Edilizia scolastica. Lombardi: “Serve un commissario per utilizzare i fondi”

Un commissario straordinario per accelerare le procedure di spesa dei fondi staziati, ma non ancora utilizzati, per l’adeguamento strutturale degli edifici scolastici, per la realizzazione di nuove scuole innovative e sicure dal punto di vista sismico e idrogeologico.

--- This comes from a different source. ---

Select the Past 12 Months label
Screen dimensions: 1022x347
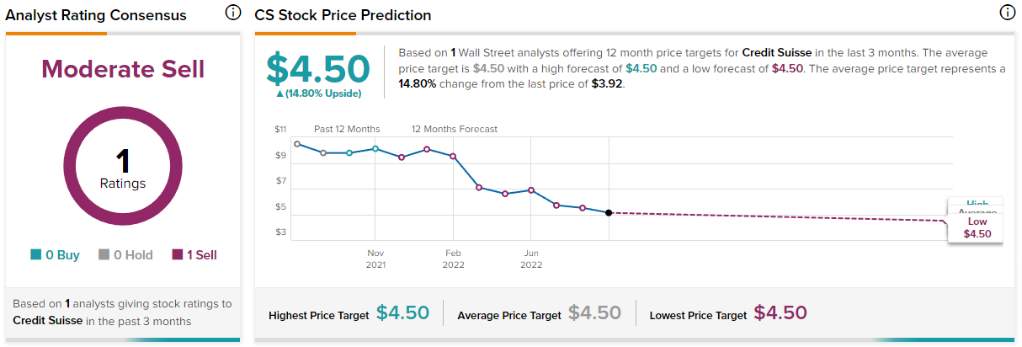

È la proposta del presidente nazionale di Federcepicostruzioni, Antonio Lombardi, dopo l’ennesimo monitoraggio – realizzato da Legambiente – che evidenzia un quadro di estrema problematicità. In Campania, ad esempio, solo il 10% dei progetti finanziati negli ultimi   sono stati conclusi. Fondi Mai utilizzati utili per l’adeguamento degli istituti scolastici, per realizzare scuole nuove e più sicure. Da qui la proposta di Lombardi.  “In Italia il 42% delle scuole è stato costruito prima del 1971, e il 30% tra il 1971 e il 1983. Vale a dire che più di sette scuole su dieci, non sono strutturalmente in linea con le normative antisismiche pur insistendo su aree a rischio sismico elevato o moderato. In Campania evidenzia ancora il salernitano Lombardi, appena il 3,6% degli interventi necessari è stato finanziato: è il peggior dato nazionale, dopo la Valle d’Aosta. Non solo: dei 140 interventi finanziati tra il 2014 e il 2020, per 266 milioni di euro, appena il 9,3% si sono conclusi, e la durata media dei lavori è stata di 503 giorni, quasi il doppio della media nazionale”.   “Abbiamo più volte contestato l’idea che si debba procedere con commissariamenti per accelerare le procedure burocratiche ed amministrative di questo Paese – conclude il presidente Lombardi. Non esiste altra strada per fronteggiare situazioni di particolare gravità, che tali rimarrebbero se affrontate con percorsi ed iter procedurali ordinari. Per questo rivendichiamo, come per le grandi opere ferme, un commissario straordinario per tutti gli interventi di adeguamento e realizzazione di edifici scolastici, che completi anche un rigoroso monitoraggio di tutti i programmi in essere e delle risorse utilizzabili a livello comunitario e nazionale”.